The Interface Financial Group is in the business of helping small businesses expand rapidly by unlocking capital that is tied up in accounts receivable. In other words, IFG clients have sold their product or service to their customer and are now waiting to get paid. That waiting period for many small entities creates a major finance and cash flow issue. Interface injects capital by buying those unpaid invoices at a small discount to produce instant funding for their clients.

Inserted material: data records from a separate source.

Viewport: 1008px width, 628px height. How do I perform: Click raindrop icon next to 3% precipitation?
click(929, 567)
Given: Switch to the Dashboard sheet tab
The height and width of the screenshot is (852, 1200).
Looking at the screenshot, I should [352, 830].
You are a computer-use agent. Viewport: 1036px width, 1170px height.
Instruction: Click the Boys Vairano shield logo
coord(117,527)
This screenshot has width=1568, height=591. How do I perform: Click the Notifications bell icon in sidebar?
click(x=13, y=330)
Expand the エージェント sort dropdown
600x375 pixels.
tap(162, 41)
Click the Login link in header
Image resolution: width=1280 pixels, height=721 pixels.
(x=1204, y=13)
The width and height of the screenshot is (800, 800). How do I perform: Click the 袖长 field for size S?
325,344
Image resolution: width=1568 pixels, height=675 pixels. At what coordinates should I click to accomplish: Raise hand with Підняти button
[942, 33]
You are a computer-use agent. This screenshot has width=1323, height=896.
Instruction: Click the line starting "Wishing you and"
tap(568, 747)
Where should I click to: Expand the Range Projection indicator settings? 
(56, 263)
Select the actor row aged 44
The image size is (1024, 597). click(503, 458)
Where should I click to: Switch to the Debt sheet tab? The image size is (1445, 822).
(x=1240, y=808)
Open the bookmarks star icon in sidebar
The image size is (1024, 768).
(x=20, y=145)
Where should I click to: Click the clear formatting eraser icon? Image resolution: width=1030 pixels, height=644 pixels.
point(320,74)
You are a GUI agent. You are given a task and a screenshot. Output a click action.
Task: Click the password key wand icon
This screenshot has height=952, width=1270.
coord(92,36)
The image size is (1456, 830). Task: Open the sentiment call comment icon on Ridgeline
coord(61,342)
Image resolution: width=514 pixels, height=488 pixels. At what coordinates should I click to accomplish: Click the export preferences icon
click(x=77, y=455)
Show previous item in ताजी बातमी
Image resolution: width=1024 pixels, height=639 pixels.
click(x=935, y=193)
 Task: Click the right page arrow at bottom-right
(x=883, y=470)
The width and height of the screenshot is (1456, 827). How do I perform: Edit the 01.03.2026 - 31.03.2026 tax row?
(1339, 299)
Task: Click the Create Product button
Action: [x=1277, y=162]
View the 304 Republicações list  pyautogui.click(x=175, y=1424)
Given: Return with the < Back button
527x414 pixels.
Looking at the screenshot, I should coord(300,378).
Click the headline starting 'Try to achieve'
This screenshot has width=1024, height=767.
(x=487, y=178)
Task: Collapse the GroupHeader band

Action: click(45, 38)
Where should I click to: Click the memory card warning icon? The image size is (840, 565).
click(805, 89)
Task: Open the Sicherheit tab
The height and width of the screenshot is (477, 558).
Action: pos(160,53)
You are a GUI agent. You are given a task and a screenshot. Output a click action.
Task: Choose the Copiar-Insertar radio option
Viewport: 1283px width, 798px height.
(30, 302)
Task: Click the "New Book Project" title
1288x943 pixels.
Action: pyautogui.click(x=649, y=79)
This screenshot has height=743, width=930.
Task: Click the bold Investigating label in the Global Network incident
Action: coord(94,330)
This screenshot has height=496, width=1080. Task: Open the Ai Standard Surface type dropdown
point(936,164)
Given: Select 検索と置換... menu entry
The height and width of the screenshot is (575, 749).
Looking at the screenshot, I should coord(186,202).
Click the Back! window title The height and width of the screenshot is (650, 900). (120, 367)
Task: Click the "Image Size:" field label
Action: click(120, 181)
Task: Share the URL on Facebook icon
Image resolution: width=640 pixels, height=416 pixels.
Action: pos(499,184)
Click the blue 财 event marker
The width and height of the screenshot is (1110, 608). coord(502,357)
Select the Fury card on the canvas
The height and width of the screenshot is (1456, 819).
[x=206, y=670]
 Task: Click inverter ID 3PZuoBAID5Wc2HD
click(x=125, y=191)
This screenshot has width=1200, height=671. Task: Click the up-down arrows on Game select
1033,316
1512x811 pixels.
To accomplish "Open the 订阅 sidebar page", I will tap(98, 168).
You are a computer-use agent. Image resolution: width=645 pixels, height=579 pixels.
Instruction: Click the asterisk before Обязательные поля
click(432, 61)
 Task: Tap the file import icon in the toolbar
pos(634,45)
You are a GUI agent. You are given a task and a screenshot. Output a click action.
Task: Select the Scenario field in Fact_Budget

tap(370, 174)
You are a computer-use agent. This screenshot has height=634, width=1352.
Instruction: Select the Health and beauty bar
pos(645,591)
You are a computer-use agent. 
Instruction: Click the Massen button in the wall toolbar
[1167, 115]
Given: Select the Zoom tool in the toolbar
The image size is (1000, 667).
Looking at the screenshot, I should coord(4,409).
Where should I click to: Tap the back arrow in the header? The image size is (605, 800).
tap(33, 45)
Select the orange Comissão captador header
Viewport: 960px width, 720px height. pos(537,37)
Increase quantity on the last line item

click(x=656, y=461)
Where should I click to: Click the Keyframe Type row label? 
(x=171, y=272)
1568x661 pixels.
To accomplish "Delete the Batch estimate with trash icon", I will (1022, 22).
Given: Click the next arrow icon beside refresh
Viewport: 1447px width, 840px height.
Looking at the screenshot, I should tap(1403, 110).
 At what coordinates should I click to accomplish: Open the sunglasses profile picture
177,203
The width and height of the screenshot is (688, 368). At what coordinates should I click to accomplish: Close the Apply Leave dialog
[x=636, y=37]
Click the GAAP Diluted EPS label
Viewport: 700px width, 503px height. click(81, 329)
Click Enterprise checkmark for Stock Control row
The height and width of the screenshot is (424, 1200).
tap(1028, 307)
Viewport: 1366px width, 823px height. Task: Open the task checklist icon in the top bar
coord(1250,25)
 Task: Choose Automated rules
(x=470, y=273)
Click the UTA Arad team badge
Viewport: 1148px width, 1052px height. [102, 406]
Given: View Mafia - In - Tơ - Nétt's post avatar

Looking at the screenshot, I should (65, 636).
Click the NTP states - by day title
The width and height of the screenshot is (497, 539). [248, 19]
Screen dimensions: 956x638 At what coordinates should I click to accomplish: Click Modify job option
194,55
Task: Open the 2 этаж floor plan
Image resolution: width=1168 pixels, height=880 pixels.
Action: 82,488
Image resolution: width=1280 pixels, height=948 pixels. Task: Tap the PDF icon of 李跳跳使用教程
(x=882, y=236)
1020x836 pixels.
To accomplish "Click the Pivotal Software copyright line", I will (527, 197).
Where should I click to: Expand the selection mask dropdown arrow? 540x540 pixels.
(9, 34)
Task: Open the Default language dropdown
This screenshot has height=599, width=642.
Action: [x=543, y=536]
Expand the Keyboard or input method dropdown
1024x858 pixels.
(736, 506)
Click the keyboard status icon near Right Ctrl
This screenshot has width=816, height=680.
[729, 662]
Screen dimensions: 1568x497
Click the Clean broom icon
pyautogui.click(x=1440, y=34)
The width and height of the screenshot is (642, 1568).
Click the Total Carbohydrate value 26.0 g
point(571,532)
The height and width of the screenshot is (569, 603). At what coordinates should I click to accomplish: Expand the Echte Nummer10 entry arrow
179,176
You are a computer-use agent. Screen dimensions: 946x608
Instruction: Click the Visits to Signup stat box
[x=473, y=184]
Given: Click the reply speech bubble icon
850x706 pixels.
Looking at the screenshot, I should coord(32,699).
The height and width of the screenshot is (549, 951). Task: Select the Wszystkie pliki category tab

In their quest to deliver a unique franchise system for their franchisees, the fact that the franchisor handles all of the transactional paperwork goes a long way to set their model apart from other opportunities. But it does not end with a 50/50 approach to paperwork – Interface also offers a 50/50 approach to funding transactions. This means that every time an invoice is purchased from a client, it is a joint purchase by the franchisee and the franchisor. The paperwork and funding elements help to create a franchisee comfort zone.
Franchisees can take comfort in the fact that IFG handles the paperwork, based on their 42 years of experience in the business. Franchisees can also take comfort in the fact that every time they engage in an invoice purchase, the franchisor is working alongside them and investing their own money in the same transaction.
The Interface Financial Group franchise is naturally a capital-intensive franchise. Capital is the key to growing a business, both for the IFG clients and for the IFG franchisees. IFG has, therefore, created a capital leverage program that assists franchisees with their capital needs. The program effectively lends capital to the franchisees to enable them to complete more transactions. Having access to funding from the franchisor (other people’s money) enables franchisees to not only assist their clients, but to also allow them to grow their franchise entity at an exponential speed.
We think these are unique features – even if the word ‘unique’ is somewhat overworked, we believe these features certainly represent a franchise opportunity with a difference!